Après avoir reçu le message de Geogui me demandant où j'en étais de ma lecture d'Ecclésiaste" je viens de lire celui d'Eric C. qui parle ainsi:

  • "Il arrive parfois qu’une situation nous paraisse soit trop effrayante soit insurmontable....Face à ces défis, nous pourrions avoir envie de fuir ou tout simplement d'arrêter d'avancer, d'espérer. "

Ce dont je voudrais vous faire part, c'est d'une autre situation dans laquelle on a aussi des difficultés à s'en remettre totalement à Dieu : la joie.

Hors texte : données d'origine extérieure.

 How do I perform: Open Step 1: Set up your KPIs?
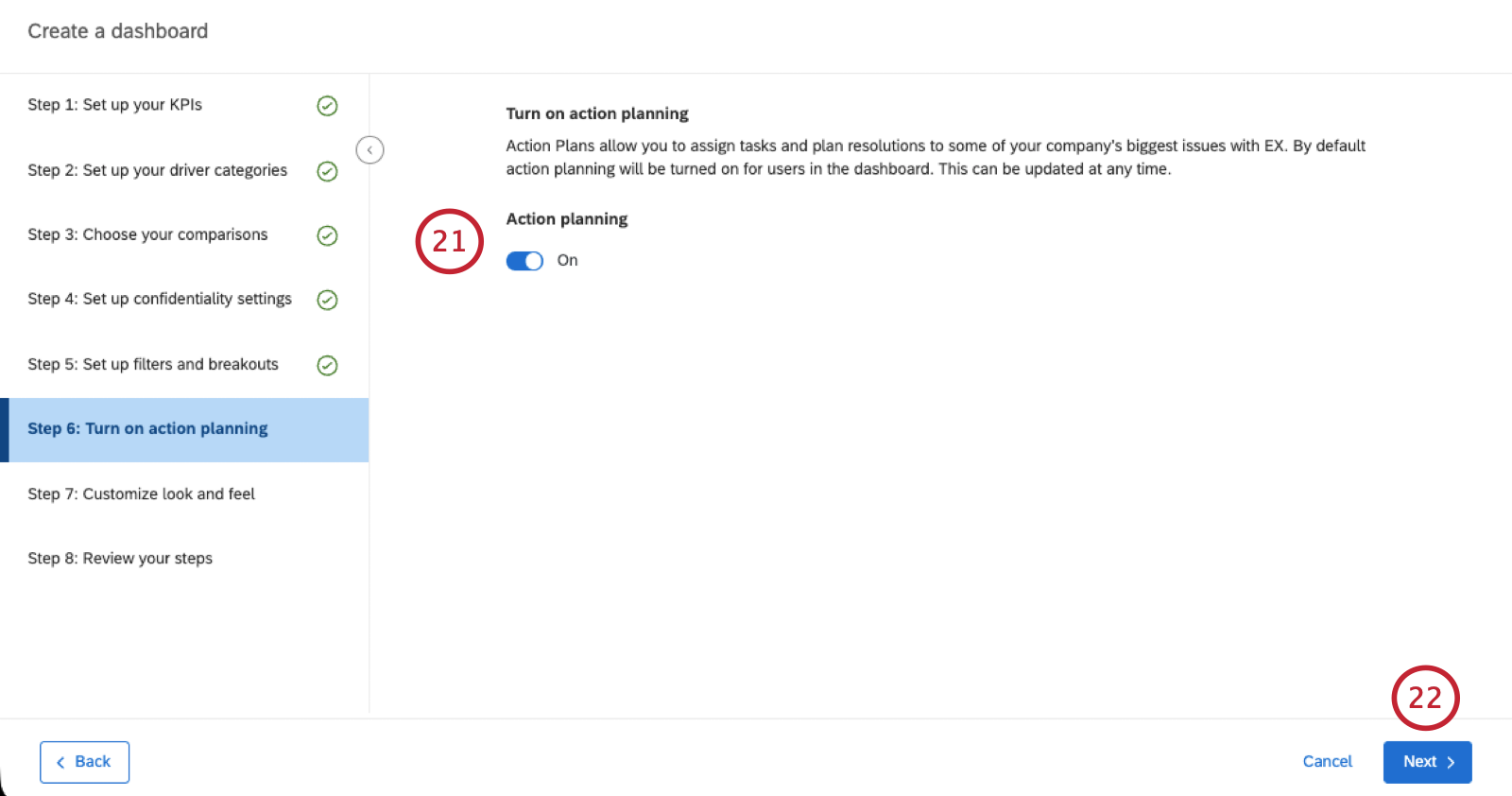184,105
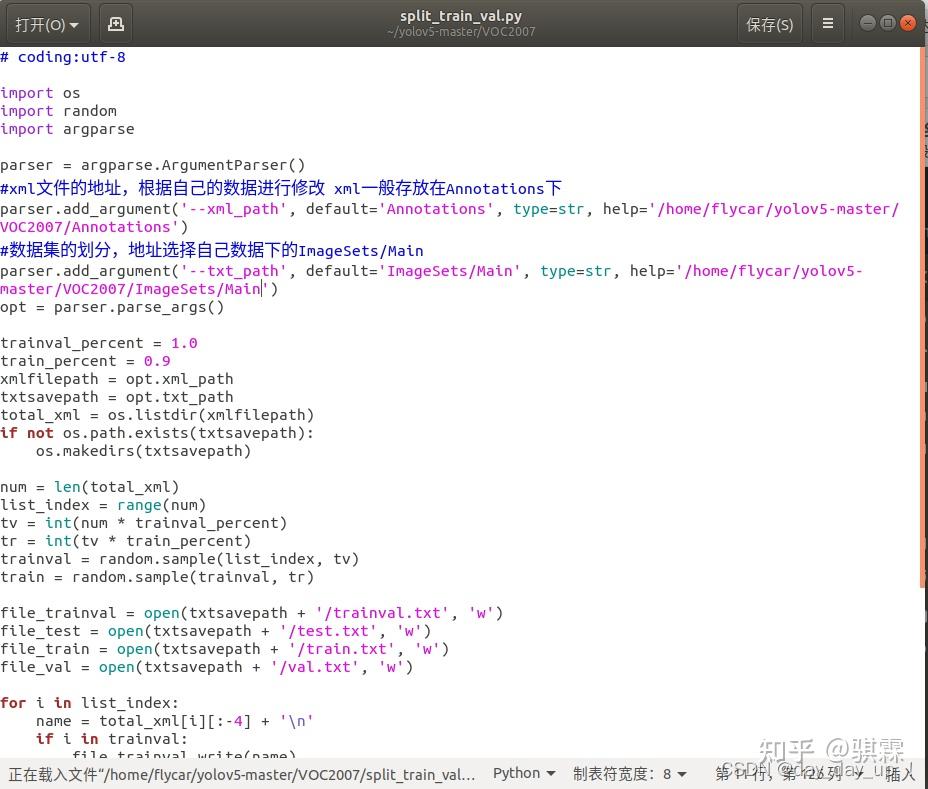Select the word argparse in the import statement
The height and width of the screenshot is (789, 928).
point(97,129)
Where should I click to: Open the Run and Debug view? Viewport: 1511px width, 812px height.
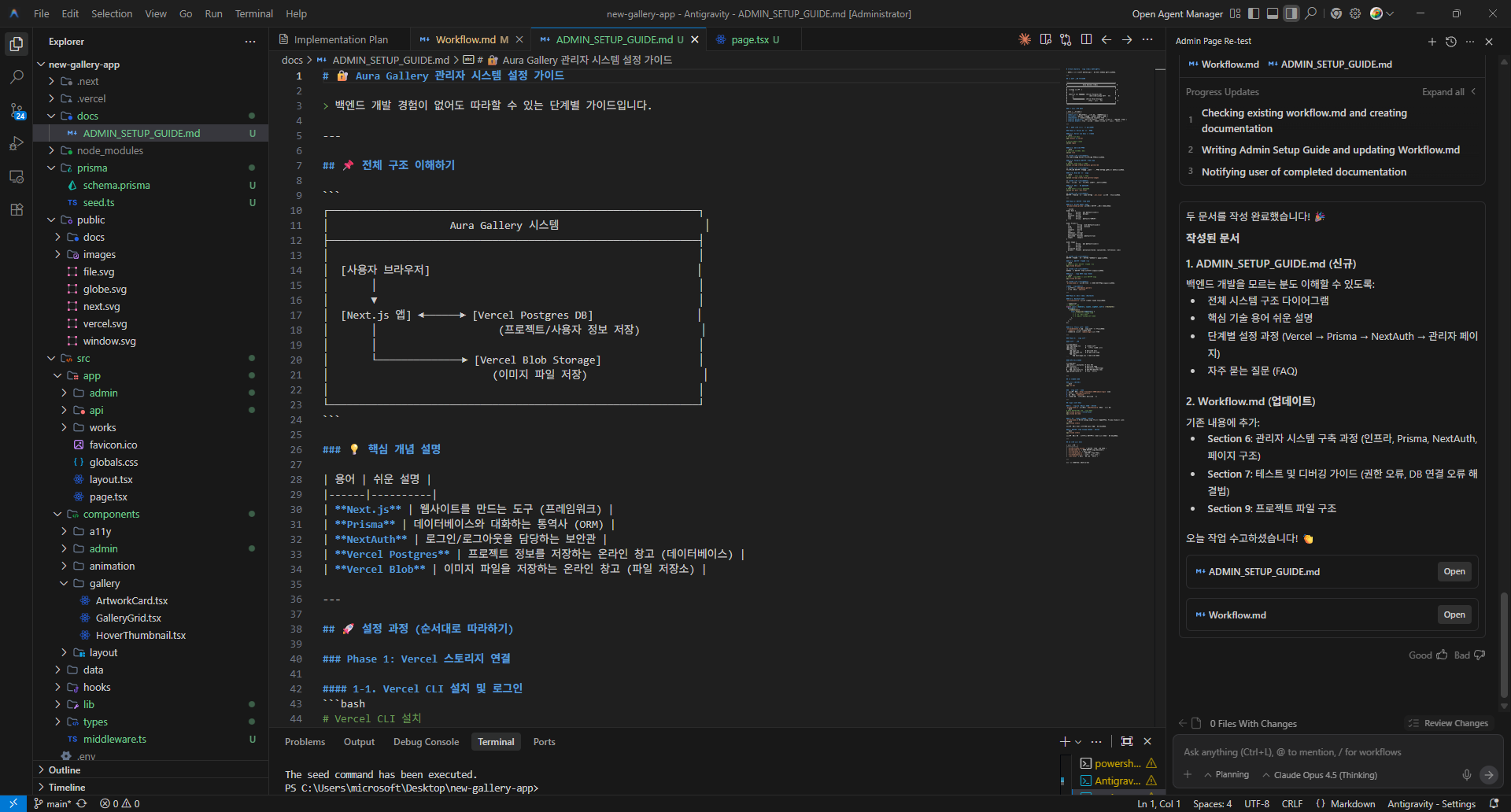click(x=17, y=143)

         Dans ma vie Il a fait d'énormes choses et tout particulièrement ces derniers mois;

en revivant ce que me disait mon père, pas les situations ou les moments qui n'avaient strictement aucune importance dans le processus, juste ses mots qui me revenaient, sans aucune chronologie, sans insistance, juste ses paroles au cours de toute ma vie qui passaient dans ma tête, qui défilaient sans que je n'ai aucun pouvoir d'intervention, aucune émotion particulière : j'assistais tout simplement, jusqu'à ce que TOUT s'éclaire enfin; là, subitement, devant mes yeux, j'avais l'explication de nos relations compliquées: JE SAVAIS  et quel soulagement! Bien sûr, les faits ne changeaient absolument pas mais JE SAVAIS et cela suffisait à tout changer!

       Un an après son décès, alors que je croyais que tout était OK, ce jour là tout est devenu évident: ce qu'il voulait me communiquer toute notre vie (=sa souffrance), sa libération et sa sérénité d'être là où il est aujourd'hui, délivré et heureux enfin! C'est comme si, au-delà de sa mort, il devait me faire comprendre; cela peut paraître fou, (je ne crois pas aux histoires de communications...) mais c'est la sensation que j'ai eu.

      Au même moment, je me suis sentie totalement délivrée de cet autre "moi", celui qui avait grandi au gré des situations, comme en réactions aux souffrances , avec ses peurs, ses révoltes...et qui avait fini, au fil du temps par évincer la joie, l'espoir... plus de liens, plus de peurs, libre enfin de me retrouver MOI

      D'un coup, je fermais la porte et laissais mon père à sa "vie", je laissais aussi celle qui n'était pas MOI et avec elle toutes les contradictions, contraintes, peurs....disparaissaient .

      Ce que je ressens depuis, c'est la première fois que je le ressens ainsi: une joie débordante, une envie de tout voir , un espoir fou en demain et ce bonheur de m'être ENFIN  totalement retrouvée, cette sensation unique de bonheur, de bien-être: l'euphorie! tout devient possible  !

      Et là, j'en reviens au début de mon propos, dans cette "euphorie", je me rends compte qu'il est difficile là aussi d'avancer, de ne pas se laisser submerger! Je crois que plus la joie est intense et plus l'effort est intense!

      Heureusement, si je vous écris cela c'est que Geogui, Eric, Coeur de mots, P.H et les autres ont servi à m'aider : merci. Et puis, aujourd'hui lorsque je m'égare, le malaise dans mon coeur est si grand !

 

      En conclusion, quoique votre vie ait été, quel que soit votre âge: FAITES LUI CONFIANCE ! qu'est-ce que ça vous coûte d'essayer!